Rabu, 21 Oktober 2020

Pragmatisme (filsafat berbasis kegunaan : J Dewey)

 

A.    Biografi John Dewey

John Dewey dilahiran di Burlington pada tahun 1859. Setelah menyelesaikan studinya di Baltimore ia menjadi Guru Besar di bidang filsafat dan kemudian juga dibidang pendidikan pada universitas-universitas di Mionnesota, Michigan, Chicago, (1894-1904), dan akhirnya di universitas Colombia (1904-1929.[1] Selama periode ini pula ia perlahan-lahan meninggalkan gaya pemikiran idealisme yang telah mempengaruhi sejak pertemuan dengan Morris. Jadi selain menekuni pendidikan, ia juga menukuni bidang logika, psikologi dan etika. Pengalaman Dewey tidak hanya berhenti sampai di Universitas Chicago. Terakhir ia berkarya sebagai dosen di Universitas Colombia dalam tahun 1904. Di universitas ini, Dewey berkarya sebagai seorang profesor filsafat sampai ia pensiun pada tahun 1929. Dalam periode ini, Dewey banyak mengadakan perjalanan antara lain ke negara-negara Eropa serta Jepang, Cina, Meksiko, dan Rusia.
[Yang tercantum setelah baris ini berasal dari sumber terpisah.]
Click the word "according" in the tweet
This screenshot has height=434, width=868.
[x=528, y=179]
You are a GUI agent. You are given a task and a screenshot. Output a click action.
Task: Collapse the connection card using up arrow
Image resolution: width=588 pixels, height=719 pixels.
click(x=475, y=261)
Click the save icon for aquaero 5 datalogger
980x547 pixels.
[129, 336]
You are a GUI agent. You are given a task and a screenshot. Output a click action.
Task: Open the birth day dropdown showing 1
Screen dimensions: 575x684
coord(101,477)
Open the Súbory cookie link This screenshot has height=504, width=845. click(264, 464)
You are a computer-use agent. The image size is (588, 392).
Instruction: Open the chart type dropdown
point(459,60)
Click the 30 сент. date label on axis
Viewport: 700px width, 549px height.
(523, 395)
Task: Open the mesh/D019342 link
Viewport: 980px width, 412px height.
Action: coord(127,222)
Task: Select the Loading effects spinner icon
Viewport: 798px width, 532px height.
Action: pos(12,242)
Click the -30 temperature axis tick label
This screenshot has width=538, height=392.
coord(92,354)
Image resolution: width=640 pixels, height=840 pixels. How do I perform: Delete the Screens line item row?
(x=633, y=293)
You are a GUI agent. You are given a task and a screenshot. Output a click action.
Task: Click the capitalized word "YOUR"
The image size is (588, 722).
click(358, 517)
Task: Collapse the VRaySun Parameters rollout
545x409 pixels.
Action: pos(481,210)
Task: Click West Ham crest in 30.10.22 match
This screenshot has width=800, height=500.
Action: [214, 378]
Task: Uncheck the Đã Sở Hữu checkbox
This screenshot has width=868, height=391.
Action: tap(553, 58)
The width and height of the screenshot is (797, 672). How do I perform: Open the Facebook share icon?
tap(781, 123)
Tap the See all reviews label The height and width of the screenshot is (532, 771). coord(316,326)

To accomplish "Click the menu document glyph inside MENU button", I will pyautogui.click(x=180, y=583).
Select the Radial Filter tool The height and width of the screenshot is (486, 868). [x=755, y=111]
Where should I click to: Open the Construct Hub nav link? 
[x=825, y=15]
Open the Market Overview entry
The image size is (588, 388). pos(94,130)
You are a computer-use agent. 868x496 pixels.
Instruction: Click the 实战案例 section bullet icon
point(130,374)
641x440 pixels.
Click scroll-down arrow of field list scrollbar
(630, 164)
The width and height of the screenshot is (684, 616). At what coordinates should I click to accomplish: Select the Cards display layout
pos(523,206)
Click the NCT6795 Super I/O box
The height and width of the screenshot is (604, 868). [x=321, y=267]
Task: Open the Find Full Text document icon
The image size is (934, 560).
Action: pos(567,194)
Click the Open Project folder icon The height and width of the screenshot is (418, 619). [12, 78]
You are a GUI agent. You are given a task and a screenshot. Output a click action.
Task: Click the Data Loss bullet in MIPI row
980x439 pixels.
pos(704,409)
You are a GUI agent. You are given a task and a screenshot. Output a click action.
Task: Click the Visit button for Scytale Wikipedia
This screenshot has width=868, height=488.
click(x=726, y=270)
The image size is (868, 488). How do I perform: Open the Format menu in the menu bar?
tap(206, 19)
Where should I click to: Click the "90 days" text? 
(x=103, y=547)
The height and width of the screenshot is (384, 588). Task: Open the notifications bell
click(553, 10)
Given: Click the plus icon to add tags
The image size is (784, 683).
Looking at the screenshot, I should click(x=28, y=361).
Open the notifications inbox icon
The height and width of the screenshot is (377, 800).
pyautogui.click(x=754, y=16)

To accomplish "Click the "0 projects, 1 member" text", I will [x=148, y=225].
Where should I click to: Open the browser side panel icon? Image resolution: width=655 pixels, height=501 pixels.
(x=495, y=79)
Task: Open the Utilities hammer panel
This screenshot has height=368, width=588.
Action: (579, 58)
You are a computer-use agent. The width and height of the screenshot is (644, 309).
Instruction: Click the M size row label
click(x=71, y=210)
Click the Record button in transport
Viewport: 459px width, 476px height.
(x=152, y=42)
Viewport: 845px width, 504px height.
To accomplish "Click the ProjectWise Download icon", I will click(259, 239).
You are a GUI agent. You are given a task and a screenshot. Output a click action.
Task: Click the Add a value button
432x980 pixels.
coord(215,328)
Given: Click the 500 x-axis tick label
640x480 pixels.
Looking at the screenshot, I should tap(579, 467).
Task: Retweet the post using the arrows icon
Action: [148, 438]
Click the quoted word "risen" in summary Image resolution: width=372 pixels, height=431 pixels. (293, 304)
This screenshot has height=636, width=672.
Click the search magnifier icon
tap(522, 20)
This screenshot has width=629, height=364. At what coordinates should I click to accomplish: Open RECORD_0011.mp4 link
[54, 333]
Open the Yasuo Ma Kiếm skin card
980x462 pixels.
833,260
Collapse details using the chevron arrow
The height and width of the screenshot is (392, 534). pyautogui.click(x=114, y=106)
Di Jepang, misalnya, ia memberikan kuliah-kuliah dalam bentuk ceramah yang kemudian akan menjadi dasar pengembangan filsafat rekunstruksinya. Dalam tahun 1924, ia juga berkunjug ke Turky untuk mengadakan rekunstruksi terhadap sistem pendidikan yang dijalankan di sana. Hal yang sama juga dilakukan dalam kunjugannya ke Meksiko dan Rusia dalam tahun 1928.[2] Dewey adalah seorang pragmatis, namun ia lebih suka menyebut sistemnya dengan istilah Instrumentalis.

 Menurutnya tujuan filsafat ialah untuk mengatur kehidupan dan aktivitas manusia secara baik untuk di dunia dan sekarang.[3]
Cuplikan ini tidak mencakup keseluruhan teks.